[517] It is said that Ephorus, Xenokrates, and Menedemus, all declined the invitation of Alexander (Plutarch, De Stoicorum Repugnantiis, p. 1043). Respecting Menedemus, the fact can hardly be so: he must have been then too young to be invited.
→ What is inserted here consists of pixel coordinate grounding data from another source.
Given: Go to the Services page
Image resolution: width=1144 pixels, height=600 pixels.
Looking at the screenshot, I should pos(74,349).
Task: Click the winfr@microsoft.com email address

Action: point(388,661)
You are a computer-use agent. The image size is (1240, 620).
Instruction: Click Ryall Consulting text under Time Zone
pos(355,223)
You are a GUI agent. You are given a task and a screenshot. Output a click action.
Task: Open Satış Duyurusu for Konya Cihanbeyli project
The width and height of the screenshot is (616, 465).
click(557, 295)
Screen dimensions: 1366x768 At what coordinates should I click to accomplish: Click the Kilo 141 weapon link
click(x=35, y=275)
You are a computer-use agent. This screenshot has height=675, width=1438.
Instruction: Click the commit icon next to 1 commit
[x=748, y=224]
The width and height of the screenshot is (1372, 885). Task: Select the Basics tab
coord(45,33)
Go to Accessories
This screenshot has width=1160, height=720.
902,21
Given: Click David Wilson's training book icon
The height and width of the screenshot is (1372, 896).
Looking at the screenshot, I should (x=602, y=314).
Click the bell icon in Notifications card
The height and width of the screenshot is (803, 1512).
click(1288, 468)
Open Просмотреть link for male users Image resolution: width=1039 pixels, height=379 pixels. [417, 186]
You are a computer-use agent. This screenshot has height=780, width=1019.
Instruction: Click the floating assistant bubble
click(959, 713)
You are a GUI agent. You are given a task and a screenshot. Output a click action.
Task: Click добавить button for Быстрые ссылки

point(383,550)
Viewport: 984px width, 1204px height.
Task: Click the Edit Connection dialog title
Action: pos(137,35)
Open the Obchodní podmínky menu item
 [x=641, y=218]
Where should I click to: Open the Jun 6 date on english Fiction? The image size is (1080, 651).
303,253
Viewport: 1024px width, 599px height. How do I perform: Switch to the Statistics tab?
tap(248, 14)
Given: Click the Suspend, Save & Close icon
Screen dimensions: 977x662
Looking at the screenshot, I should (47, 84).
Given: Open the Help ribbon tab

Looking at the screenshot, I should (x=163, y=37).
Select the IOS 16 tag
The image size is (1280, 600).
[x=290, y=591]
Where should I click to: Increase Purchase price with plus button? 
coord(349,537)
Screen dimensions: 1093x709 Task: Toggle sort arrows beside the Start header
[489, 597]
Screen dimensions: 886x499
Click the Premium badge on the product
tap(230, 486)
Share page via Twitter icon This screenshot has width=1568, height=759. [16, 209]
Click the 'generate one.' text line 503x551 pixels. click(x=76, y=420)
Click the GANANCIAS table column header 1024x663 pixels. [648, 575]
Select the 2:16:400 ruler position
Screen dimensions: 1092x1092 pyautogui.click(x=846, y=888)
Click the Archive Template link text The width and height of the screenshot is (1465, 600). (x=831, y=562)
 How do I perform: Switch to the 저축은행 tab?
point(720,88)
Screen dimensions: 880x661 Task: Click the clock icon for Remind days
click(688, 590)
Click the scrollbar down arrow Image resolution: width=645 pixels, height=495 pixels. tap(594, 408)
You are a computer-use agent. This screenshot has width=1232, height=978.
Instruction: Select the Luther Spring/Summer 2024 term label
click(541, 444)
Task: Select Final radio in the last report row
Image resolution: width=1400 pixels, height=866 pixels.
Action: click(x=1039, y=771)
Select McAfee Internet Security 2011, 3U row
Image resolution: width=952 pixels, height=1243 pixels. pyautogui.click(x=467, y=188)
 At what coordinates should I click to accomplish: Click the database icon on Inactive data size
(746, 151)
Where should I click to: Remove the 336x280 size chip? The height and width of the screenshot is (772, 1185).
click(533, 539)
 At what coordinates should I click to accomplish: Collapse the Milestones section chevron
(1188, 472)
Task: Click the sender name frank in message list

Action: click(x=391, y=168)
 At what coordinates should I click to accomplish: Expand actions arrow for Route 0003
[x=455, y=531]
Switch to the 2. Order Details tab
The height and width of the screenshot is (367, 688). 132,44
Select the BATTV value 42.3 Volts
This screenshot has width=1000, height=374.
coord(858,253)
[518] Arrian, iv. 10, 2; Plutarch, Alex. 53, 54. It is remarkable that Timmæus denounced Kallisthenes as having in his historical work flattered Alexander to excess (Polybius, xii. 12). Kallisthenes seems to have recognized various special interpositions of the gods, to aid Alexander’s successes—see Fragments 25 and 36 of the Fragmenta Callisthenis in the edition of Didot.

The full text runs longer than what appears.